MYTHBUSTER

January 25, 2008

Hey all! I’ve seen many of you in the gym in the past few weeks no doubt working on your New Year’s resolutions and I wish you the absolute best with it. I have also been approached many times in those same few weeks with some questions that I feel need to be addressed and clarified. There are some common misconceptions about how to train in order to achieve a specific goal for both men and women.

What follows is an outline of what I’ve been asked the most and a few other myths that people believe about training and working out. One of the most common and misunderstood myths out there is that you can spot reduce fat in specific areas without affecting other areas of your body. WRONG. The human body simply doesn’t work that way. In order to lose bodyfat in one area you have to lose it everywhere. I hear it all the time: “Mike, I do 100,000 crunches twice a day and I can’t lose this fat off of my stomach!” Look, ladies and gentlemen, it doesn’t matter how strong or “in shape” a particular muscle is if it’s covered with two inches of fat.

In order to bring your bodyfat to a level that’s to your liking you have to: 1) pay attention to your eating habits and correct whatever mistakes you are making. Get with one of our trainers for some advice. You never know…you just might learn something; 2) either increase the intensity of your resistance training, cut down on your rest periods between sets, or both; 3) stay consistent with your cardiovascular training and continue to push yourself beyond your comfort zone in order to burn more and more calories; 4) challenge yourself to learn more about fitness through books, the internet, and the trainers in our gyms.

The next most popular myth I hear and see acted upon is that if you simply perform higher reps you can “cut up” and get ripped. WRONG. You get “cut up” and ripped through proper nutrition and cardiovascular training plus high intensity resistance training. If you have any questions regarding getting cutting up and ripped ask one of our trainers to clarify what I just touched on.
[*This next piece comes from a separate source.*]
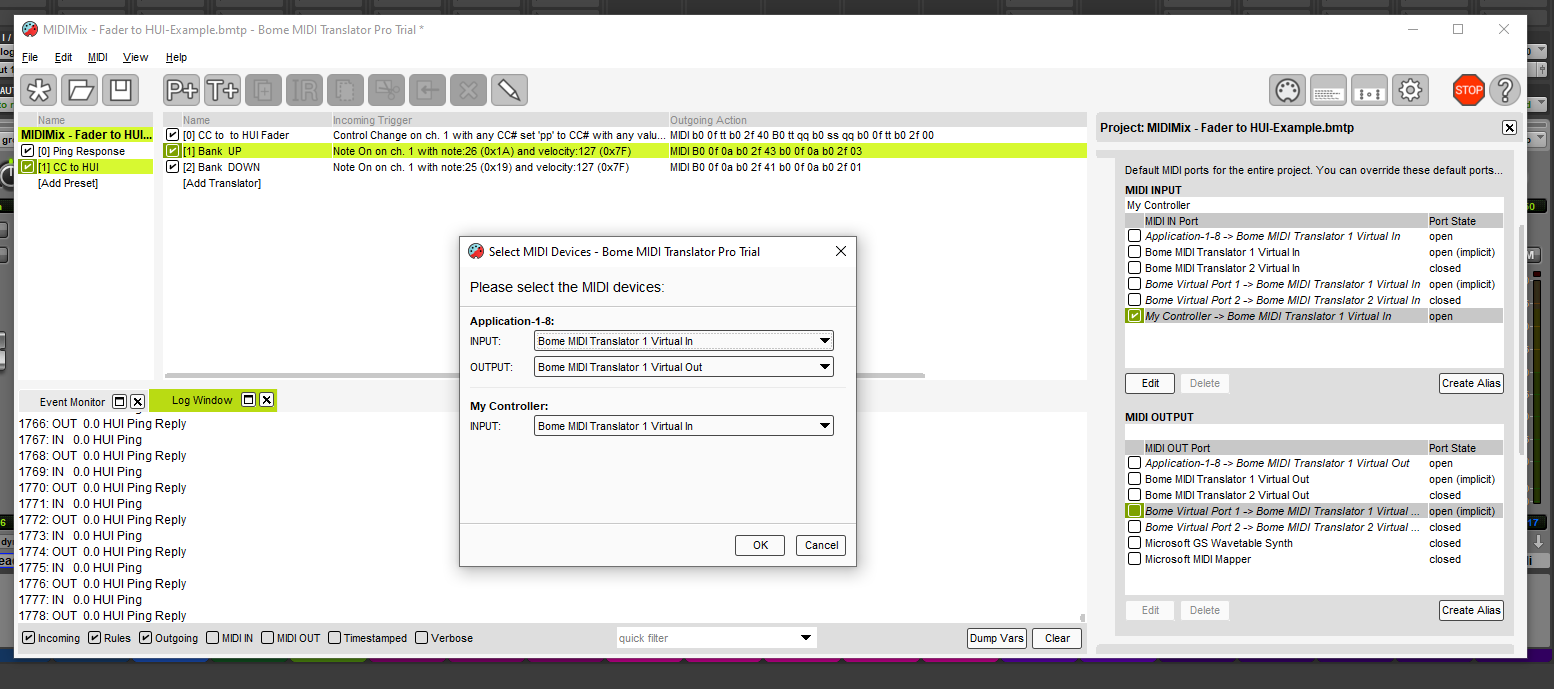Click the quick filter input field
Screen dimensions: 1554x689
tap(705, 638)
The last myth I’m going to talk about today is one I hear a lot of the younger guys talking about. As matter of fact, I had a 19 year old approach me a few weeks back. Here’s what he said to me, “I don’t wanna get too big in case I stop working out because I don’t want my muscle to turn into fat.” PEOPLE, IT’S IMPOSSIBLE FOR MUSCLE TO TURN INTO FAT. The reason this myth exists is because when guys get big and muscular their appetite increases along with the size of their muscles. In order to support the new muscle mass you have to feed the machine, so to speak. Then, for whatever reason, some stop working out. What they don’t stop is their high calorie eating habits. Their activity level decreases due to not working out but they continue to eat 4,000 or more calories a day. Guess what? If your activity decreases but you continue to eat a high calorie diet and can’t burn off those calories your fat levels are going to increase while your muscles atrophy.
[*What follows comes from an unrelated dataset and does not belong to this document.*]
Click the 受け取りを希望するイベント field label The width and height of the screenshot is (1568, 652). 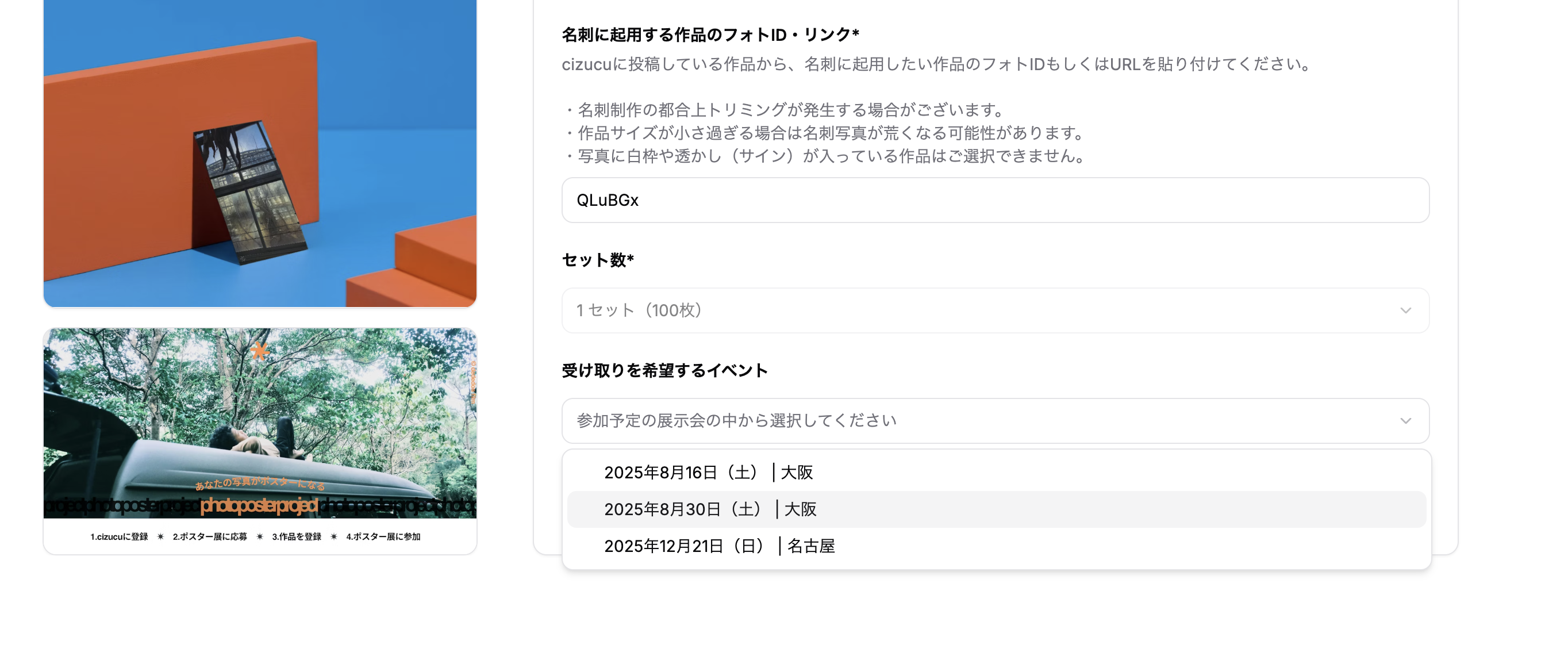[664, 370]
Let’s get this straight: MUSCLE IS METABOLISM. Muscle burns calories even when you’re sitting on the couch doing absolutely nothing. That means that the more muscle you have the more calories you burn. So if you’re eating 4000 calories a day to support a lot of muscle and then suddenly you lose a lot of that muscle for whatever reason but you STILL eat a high calorie diet those extra calories are going to be stored since you no longer burn them off. So yes, your muscles get smaller and your waist gets bigger but that isn’t because your muscles turned into fat. They simply shrunk and then you didn’t adjust your caloric intake accordingly. Excess leads to excess.

Not to beat a dead horse, boys and girls, but don’t believe everything you hear. There are a ton of experts in every gym across the country, so ask yourself this simple question when presented with any type of fitness “information”: “They may sound like they know a lot about this but do they LOOK like they know a lot about this?”